▶ Task to carry out:
After locating the line that contains "The width and height of the screenshot is (222, 190)." in the following entries, reproduce it and each later line exactly, including the last.

▶ Dataset extract:
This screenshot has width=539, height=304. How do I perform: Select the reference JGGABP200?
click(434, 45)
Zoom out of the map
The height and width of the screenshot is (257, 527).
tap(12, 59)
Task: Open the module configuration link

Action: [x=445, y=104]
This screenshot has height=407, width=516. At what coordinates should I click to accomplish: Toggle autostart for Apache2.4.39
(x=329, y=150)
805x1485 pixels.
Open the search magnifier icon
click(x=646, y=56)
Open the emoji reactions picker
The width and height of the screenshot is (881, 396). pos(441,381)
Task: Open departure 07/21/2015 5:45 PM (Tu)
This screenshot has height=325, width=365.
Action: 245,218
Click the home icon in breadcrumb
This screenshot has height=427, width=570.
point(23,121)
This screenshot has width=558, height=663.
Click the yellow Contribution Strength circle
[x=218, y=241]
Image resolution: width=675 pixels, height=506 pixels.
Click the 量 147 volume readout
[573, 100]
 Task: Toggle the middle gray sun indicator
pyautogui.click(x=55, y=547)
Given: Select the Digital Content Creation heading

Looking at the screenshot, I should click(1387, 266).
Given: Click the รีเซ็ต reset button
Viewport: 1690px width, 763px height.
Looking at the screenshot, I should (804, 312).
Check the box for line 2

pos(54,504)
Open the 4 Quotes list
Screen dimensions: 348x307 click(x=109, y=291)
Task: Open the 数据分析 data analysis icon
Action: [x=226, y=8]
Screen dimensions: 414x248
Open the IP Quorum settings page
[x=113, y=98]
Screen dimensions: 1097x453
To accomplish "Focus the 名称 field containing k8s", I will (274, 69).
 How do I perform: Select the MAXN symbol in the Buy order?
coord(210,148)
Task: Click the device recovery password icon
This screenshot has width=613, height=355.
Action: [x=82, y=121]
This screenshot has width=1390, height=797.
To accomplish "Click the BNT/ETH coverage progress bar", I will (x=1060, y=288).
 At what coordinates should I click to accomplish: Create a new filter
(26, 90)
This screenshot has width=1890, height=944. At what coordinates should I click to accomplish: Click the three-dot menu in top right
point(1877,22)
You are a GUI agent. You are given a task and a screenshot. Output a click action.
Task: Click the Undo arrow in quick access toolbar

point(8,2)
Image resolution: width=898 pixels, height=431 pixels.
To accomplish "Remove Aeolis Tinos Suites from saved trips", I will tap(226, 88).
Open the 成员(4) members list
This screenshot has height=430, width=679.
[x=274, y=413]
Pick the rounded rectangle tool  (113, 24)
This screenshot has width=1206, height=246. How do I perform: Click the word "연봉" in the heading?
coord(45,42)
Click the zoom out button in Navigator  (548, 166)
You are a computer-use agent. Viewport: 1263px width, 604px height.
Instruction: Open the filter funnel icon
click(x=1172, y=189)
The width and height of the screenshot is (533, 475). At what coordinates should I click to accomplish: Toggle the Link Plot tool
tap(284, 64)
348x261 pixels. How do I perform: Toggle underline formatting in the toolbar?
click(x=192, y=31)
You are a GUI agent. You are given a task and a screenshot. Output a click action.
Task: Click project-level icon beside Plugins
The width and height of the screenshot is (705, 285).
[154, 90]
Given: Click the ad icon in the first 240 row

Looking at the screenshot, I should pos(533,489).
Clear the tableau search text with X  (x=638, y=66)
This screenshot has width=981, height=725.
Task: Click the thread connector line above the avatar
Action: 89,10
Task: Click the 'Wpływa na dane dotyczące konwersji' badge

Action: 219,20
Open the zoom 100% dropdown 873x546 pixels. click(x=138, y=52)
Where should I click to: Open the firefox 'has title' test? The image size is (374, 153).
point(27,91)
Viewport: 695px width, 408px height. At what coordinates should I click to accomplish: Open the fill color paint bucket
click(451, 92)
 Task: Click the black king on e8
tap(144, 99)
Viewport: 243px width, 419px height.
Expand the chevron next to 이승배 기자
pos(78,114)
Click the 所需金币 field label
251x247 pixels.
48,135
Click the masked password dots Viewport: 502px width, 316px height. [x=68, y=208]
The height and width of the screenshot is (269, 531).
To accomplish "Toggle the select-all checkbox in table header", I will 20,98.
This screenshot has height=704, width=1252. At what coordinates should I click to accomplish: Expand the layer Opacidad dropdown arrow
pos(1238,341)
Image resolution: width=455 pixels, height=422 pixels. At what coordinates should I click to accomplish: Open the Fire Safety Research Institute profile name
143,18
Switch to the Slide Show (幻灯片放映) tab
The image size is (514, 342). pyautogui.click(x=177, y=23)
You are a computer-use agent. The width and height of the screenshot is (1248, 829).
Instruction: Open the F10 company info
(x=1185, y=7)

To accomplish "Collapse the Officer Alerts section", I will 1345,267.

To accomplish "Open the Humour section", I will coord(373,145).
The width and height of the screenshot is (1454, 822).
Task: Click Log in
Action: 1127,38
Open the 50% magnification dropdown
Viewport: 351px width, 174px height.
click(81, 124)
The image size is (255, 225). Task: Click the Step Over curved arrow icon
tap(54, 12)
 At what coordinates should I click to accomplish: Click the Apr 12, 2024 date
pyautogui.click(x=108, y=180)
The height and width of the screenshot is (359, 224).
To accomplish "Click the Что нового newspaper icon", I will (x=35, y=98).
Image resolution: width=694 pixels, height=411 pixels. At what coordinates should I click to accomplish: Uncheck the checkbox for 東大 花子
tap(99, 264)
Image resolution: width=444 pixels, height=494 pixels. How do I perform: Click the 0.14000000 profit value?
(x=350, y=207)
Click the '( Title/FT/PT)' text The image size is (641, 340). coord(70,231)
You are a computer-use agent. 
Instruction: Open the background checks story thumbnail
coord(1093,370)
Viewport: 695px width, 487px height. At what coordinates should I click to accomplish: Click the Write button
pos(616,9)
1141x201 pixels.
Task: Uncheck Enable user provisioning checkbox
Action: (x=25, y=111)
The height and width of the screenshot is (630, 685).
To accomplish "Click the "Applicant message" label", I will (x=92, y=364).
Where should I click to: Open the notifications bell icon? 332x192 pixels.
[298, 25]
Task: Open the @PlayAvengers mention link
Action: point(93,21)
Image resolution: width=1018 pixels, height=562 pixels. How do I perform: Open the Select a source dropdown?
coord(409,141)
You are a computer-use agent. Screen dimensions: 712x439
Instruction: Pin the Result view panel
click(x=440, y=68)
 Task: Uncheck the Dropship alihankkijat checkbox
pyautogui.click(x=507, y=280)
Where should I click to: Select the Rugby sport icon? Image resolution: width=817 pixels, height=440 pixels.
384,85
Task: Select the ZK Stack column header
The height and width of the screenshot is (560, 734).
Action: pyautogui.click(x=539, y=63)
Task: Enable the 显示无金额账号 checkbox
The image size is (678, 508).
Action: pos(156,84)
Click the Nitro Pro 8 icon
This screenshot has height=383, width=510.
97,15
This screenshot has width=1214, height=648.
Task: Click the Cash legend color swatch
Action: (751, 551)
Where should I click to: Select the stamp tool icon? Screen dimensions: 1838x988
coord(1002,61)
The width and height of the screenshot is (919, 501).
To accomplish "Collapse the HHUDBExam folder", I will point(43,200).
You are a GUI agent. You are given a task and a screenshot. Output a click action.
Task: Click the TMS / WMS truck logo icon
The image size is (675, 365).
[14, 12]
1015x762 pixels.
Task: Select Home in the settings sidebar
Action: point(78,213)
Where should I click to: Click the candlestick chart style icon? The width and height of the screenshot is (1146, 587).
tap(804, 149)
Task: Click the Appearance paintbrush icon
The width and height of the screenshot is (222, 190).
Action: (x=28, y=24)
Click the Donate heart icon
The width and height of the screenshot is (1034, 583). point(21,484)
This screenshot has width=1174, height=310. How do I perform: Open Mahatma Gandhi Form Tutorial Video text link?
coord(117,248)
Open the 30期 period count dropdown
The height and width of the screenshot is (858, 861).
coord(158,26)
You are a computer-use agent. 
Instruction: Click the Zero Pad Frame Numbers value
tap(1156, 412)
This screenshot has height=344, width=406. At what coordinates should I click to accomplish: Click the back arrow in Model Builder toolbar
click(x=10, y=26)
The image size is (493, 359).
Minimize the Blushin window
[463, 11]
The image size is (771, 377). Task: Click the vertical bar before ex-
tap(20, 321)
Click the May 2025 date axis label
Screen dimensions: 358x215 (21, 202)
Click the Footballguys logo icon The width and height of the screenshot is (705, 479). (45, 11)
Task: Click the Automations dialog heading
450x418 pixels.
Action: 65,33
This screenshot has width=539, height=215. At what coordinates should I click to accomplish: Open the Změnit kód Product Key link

▶ Task response:
The width and height of the screenshot is (222, 190).
Action: (x=28, y=24)
Click the Donate heart icon
The width and height of the screenshot is (1034, 583). point(21,484)
This screenshot has width=1174, height=310. How do I perform: Open Mahatma Gandhi Form Tutorial Video text link?
coord(117,248)
Open the 30期 period count dropdown
The height and width of the screenshot is (858, 861).
coord(158,26)
You are a computer-use agent. 
Instruction: Click the Zero Pad Frame Numbers value
tap(1156, 412)
This screenshot has height=344, width=406. At what coordinates should I click to accomplish: Click the back arrow in Model Builder toolbar
click(x=10, y=26)
The image size is (493, 359).
Minimize the Blushin window
[463, 11]
The image size is (771, 377). Task: Click the vertical bar before ex-
tap(20, 321)
Click the May 2025 date axis label
Screen dimensions: 358x215 (21, 202)
Click the Footballguys logo icon The width and height of the screenshot is (705, 479). (45, 11)
Task: Click the Automations dialog heading
450x418 pixels.
Action: 65,33
This screenshot has width=539, height=215. At what coordinates should I click to accomplish: Open the Změnit kód Product Key link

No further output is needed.